The platform-to-business (P2B) relationship, however, is a complicated one. Yes, platforms offer small businesses many opportunities but there are many pain points SMEs face when dealing with them as platforms can perform the role of gatekeeper between businesses and their clients. Businesses will also lose out on valuable information when operating via platforms and in some instances will even have to compete against the platform operators themselves as they take their goods and services to market.

In this context, the European Union has implemented Regulation (EU) 2019/1150 of the European Parliament and of the Council of 20 June 2019 on promoting fairness and transparency for business users of online intermediation services to promote transparency and fairness between platforms and businesses (P2B regulation). This new regulation aims to promote platform best practices including transparency and accessible complaint handling mechanisms.

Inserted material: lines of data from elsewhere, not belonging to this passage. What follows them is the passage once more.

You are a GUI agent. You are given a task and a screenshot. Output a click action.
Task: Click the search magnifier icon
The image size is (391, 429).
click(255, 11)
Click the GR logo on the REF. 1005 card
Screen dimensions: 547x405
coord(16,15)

This report explores the context and value of the P2B regulation as the first of its kind to address the asymmetry between online platforms and businesses. With the help of nine Spain-based experts from law, academia, and the private and public sectors, as well as practising lawyers from firms based in different EU countries, Spain-based SME associations/agencies, and local experts on digital transformation the report also assesses the impact the regulation could have on SMEs in Spain.
The P2B Regulation is the first attempt to introduce a horizontal and competition-based regulation adapted to the platform economy. Until recently, platforms were subject to a myriad of different and piecemeal rules and regulations, and the services they provide and activities they carry out, had not been regulated in their entirety.
Dr Gayle Kimberley - Senior Associate, GVZH Advocates
The P2B regulation aims to shape platform best practices
Platform-to-business regulation

Expert insights on the platform-to-business regulation

Predominantly, the perception is that the P2B regulation reinforces the best practices of platforms. It is important to note that not all platforms are gatekeepers, and many cannot afford to lose their professional client base. As stated previously, professional users as clients, as well as consumers, will ultimately benefit should platforms ensure their terms and conditions are clear, rankings are transparent, and they have effective complaint handling and redress mechanisms in place.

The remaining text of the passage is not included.